START RECORDS FOR THE TASK

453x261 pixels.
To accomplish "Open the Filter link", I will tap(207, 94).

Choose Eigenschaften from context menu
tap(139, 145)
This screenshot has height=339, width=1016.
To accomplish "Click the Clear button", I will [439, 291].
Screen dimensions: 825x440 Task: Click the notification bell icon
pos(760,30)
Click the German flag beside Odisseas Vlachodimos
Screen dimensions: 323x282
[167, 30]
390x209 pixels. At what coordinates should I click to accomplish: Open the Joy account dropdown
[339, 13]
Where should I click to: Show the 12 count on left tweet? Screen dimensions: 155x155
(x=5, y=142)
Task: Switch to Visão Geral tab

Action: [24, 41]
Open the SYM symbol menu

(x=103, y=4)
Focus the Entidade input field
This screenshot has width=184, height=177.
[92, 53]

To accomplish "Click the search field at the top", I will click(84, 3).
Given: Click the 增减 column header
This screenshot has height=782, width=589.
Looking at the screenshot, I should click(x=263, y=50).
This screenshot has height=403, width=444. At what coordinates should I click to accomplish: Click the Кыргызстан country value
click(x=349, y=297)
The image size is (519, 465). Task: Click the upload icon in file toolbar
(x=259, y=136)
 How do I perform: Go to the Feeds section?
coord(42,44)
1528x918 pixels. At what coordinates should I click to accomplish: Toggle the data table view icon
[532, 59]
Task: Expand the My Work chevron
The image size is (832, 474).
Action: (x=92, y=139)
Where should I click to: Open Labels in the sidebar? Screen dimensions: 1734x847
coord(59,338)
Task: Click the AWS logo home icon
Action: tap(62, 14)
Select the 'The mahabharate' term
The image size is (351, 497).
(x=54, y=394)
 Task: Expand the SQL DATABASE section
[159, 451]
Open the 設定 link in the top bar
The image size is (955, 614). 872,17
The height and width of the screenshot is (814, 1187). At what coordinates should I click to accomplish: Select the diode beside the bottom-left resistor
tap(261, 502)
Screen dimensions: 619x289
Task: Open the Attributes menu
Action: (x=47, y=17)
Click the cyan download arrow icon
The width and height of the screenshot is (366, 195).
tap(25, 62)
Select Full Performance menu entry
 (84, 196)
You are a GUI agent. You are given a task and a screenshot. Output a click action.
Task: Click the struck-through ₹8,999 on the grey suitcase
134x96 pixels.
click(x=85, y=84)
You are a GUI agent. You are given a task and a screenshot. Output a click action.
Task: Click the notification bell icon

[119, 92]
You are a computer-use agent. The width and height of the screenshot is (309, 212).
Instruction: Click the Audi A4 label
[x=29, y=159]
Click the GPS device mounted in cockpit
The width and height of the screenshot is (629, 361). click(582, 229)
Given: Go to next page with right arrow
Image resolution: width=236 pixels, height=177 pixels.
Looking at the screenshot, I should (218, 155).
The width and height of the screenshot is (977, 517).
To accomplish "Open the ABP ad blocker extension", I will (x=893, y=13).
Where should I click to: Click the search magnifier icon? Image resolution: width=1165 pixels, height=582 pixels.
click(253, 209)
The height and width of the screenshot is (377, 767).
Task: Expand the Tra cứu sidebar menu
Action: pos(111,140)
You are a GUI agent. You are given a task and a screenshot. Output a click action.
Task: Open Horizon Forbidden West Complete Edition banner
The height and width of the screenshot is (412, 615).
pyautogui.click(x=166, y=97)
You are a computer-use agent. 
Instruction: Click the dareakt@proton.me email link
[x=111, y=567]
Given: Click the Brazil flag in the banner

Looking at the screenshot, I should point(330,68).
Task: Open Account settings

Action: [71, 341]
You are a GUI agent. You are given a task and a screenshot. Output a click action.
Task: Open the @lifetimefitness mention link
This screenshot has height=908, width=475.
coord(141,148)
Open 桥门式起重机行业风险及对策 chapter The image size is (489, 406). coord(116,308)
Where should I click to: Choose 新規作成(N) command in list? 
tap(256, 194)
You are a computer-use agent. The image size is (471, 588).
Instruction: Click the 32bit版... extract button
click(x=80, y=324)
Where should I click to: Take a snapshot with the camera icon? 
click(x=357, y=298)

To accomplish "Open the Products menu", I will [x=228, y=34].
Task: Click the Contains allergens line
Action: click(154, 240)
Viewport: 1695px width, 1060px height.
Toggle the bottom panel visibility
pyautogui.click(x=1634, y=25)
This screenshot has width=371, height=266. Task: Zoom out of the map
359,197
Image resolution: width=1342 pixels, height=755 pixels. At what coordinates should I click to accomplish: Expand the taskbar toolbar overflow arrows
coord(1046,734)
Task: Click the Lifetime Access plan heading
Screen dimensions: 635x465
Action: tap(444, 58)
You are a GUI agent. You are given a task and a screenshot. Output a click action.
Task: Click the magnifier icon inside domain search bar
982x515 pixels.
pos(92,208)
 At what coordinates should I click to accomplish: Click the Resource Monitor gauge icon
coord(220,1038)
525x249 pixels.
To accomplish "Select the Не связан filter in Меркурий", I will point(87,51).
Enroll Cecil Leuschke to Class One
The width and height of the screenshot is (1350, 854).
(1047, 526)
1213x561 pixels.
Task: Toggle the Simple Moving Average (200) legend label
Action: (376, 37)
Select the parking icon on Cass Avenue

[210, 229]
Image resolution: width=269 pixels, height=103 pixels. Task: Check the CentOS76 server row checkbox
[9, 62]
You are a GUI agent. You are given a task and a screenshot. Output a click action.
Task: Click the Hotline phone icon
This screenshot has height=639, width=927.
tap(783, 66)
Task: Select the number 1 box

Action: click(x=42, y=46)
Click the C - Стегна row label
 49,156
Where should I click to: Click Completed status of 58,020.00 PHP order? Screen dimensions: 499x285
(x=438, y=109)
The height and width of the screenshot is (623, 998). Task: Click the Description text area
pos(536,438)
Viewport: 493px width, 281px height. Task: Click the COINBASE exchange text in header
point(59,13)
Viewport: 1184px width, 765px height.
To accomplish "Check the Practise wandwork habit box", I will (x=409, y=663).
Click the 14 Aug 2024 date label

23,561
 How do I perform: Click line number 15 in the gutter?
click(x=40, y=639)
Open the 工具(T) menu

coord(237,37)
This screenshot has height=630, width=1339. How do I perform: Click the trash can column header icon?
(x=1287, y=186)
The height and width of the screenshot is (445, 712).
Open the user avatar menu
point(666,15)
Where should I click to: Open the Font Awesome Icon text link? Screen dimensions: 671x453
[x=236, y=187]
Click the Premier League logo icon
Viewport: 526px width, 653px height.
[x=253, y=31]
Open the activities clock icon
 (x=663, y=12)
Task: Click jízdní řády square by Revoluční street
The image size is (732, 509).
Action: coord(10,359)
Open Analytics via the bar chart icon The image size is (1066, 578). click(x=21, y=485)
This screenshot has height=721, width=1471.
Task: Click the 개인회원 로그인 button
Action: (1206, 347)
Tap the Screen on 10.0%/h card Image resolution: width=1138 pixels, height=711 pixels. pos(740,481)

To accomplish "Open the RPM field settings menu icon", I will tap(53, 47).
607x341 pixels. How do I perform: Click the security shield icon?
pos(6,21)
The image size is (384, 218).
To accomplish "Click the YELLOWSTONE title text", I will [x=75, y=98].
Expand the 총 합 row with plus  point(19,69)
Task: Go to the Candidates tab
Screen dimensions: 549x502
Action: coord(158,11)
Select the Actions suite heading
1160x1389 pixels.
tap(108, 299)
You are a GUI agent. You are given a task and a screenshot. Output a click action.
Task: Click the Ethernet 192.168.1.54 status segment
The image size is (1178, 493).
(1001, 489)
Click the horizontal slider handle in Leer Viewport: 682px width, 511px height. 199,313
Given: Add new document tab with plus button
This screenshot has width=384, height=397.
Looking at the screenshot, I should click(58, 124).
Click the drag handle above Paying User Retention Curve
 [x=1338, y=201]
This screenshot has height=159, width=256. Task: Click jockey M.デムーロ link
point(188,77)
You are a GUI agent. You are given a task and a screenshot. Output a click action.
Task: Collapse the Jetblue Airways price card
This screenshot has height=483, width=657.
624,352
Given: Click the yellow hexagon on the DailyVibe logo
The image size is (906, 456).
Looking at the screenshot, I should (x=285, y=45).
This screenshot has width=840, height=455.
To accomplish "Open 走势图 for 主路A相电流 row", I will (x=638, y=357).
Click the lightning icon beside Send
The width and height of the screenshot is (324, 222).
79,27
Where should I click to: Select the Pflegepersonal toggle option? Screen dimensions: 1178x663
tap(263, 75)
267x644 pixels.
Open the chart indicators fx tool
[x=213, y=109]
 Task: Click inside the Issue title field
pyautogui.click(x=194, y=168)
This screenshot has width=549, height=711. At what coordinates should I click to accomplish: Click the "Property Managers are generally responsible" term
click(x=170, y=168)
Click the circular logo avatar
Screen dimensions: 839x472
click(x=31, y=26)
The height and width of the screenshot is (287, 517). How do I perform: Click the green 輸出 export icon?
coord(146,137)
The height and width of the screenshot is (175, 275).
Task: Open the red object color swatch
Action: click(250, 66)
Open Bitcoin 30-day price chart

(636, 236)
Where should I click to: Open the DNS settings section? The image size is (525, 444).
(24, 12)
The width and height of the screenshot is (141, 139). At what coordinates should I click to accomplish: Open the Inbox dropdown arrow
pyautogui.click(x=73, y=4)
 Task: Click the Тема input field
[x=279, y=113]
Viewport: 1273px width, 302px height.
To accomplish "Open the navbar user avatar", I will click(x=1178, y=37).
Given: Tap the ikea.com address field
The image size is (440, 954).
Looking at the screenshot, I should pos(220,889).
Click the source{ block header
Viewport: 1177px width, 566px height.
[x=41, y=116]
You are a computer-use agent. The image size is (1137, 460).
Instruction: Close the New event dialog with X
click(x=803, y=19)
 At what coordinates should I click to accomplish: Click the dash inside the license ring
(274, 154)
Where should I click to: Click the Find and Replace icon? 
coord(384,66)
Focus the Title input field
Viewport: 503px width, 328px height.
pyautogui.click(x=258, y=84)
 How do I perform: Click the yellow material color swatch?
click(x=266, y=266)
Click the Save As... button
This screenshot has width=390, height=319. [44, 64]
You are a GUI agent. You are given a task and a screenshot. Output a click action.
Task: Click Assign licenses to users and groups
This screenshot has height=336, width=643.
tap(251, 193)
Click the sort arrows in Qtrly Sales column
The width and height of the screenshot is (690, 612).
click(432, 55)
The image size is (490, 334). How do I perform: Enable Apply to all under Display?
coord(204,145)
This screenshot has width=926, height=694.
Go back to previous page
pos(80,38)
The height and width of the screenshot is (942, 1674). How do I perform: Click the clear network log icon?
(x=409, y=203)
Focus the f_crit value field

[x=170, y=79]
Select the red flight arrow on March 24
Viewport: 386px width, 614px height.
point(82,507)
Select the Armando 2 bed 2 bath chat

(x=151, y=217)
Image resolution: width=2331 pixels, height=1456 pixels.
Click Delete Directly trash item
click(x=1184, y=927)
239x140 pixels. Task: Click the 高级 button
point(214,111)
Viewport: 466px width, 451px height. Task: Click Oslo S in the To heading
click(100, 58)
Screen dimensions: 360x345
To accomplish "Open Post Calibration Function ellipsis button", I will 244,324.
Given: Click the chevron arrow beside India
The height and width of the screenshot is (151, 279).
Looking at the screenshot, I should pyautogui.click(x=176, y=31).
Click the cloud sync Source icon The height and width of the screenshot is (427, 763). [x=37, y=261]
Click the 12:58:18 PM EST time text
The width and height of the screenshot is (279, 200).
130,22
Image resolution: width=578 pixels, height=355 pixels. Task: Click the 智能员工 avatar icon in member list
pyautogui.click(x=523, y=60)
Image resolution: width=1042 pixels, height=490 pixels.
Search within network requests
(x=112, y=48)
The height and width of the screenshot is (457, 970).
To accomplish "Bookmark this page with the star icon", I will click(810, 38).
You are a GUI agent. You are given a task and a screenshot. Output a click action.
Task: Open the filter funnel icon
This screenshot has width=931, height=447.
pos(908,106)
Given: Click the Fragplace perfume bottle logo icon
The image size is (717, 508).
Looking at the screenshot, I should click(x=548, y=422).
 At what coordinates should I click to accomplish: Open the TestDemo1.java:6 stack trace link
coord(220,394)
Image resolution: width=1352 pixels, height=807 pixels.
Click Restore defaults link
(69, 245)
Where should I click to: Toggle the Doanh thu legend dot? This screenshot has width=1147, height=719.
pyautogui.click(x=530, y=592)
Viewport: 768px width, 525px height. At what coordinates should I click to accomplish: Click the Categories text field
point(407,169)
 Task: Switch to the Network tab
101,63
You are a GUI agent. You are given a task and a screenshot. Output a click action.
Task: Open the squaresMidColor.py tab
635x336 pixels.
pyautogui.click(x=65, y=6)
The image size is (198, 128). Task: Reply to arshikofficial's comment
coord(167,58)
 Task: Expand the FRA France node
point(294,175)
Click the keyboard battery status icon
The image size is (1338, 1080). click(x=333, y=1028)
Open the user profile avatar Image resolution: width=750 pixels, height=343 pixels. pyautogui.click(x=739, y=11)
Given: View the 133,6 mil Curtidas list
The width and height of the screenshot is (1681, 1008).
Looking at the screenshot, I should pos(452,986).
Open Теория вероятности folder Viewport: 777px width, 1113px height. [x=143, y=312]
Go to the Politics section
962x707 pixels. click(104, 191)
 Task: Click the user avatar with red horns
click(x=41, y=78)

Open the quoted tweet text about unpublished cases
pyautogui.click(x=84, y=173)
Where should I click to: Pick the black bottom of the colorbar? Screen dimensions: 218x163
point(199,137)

END RECORDS FOR THE TASK

Format the stretch of the records above from the line containing "The width and height of the screenshot is (977, 517)." through the line containing "pyautogui.click(x=166, y=97)" as a numbered list, leaving out any blank lines.

> [RESULT]
1. The width and height of the screenshot is (977, 517).
2. To accomplish "Open the ABP ad blocker extension", I will (x=893, y=13).
3. Where should I click to: Click the search magnifier icon? Image resolution: width=1165 pixels, height=582 pixels.
4. click(253, 209)
5. The height and width of the screenshot is (377, 767).
6. Task: Expand the Tra cứu sidebar menu
7. Action: pos(111,140)
8. You are a GUI agent. You are given a task and a screenshot. Output a click action.
9. Task: Open Horizon Forbidden West Complete Edition banner
10. The height and width of the screenshot is (412, 615).
11. pyautogui.click(x=166, y=97)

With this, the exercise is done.